→ TASK PROMPT
The expected answer is the set of lines in the data below between the line holding "Viewport: 823px width, 634px" and the line holding "You are a GUI", inclusive, written out exactly.

= = = =

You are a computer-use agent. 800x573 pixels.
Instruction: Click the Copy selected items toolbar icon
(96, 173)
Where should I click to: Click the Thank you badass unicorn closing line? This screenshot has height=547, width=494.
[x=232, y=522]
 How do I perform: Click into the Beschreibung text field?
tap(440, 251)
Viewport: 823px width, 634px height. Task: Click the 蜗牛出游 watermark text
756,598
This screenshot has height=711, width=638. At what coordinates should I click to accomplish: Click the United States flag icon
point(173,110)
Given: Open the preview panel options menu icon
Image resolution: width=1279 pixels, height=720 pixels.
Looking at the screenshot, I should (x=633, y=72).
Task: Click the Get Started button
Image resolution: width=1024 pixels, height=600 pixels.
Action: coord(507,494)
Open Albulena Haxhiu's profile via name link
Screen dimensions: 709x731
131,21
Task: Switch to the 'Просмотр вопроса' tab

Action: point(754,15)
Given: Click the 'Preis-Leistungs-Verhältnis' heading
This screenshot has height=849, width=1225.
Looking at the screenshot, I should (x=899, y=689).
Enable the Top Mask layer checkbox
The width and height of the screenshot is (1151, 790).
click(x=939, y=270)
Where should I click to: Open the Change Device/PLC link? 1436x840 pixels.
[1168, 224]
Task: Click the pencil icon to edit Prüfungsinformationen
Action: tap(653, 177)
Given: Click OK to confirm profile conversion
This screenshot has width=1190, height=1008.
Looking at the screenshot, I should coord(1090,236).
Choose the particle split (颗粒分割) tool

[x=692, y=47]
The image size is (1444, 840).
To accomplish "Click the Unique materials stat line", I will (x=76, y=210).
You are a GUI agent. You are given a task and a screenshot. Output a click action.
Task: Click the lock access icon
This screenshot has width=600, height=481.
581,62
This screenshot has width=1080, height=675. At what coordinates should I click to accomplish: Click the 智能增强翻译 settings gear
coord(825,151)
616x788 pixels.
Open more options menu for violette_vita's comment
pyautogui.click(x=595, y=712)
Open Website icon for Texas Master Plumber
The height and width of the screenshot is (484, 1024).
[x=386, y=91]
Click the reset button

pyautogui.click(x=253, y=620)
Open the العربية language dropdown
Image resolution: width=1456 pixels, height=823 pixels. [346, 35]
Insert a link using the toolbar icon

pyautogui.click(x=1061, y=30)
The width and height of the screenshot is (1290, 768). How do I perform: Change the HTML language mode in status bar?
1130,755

= = = =

→ WRITTEN SOLUTION
Viewport: 823px width, 634px height. Task: Click the 蜗牛出游 watermark text
756,598
This screenshot has height=711, width=638. At what coordinates should I click to accomplish: Click the United States flag icon
point(173,110)
Given: Open the preview panel options menu icon
Image resolution: width=1279 pixels, height=720 pixels.
Looking at the screenshot, I should (x=633, y=72).
Task: Click the Get Started button
Image resolution: width=1024 pixels, height=600 pixels.
Action: coord(507,494)
Open Albulena Haxhiu's profile via name link
Screen dimensions: 709x731
131,21
Task: Switch to the 'Просмотр вопроса' tab

Action: point(754,15)
Given: Click the 'Preis-Leistungs-Verhältnis' heading
This screenshot has height=849, width=1225.
Looking at the screenshot, I should (x=899, y=689).
Enable the Top Mask layer checkbox
The width and height of the screenshot is (1151, 790).
click(x=939, y=270)
Where should I click to: Open the Change Device/PLC link? 1436x840 pixels.
[1168, 224]
Task: Click the pencil icon to edit Prüfungsinformationen
Action: tap(653, 177)
Given: Click OK to confirm profile conversion
This screenshot has width=1190, height=1008.
Looking at the screenshot, I should coord(1090,236).
Choose the particle split (颗粒分割) tool

[x=692, y=47]
The image size is (1444, 840).
To accomplish "Click the Unique materials stat line", I will (x=76, y=210).
You are a GUI agent. You are given a task and a screenshot. Output a click action.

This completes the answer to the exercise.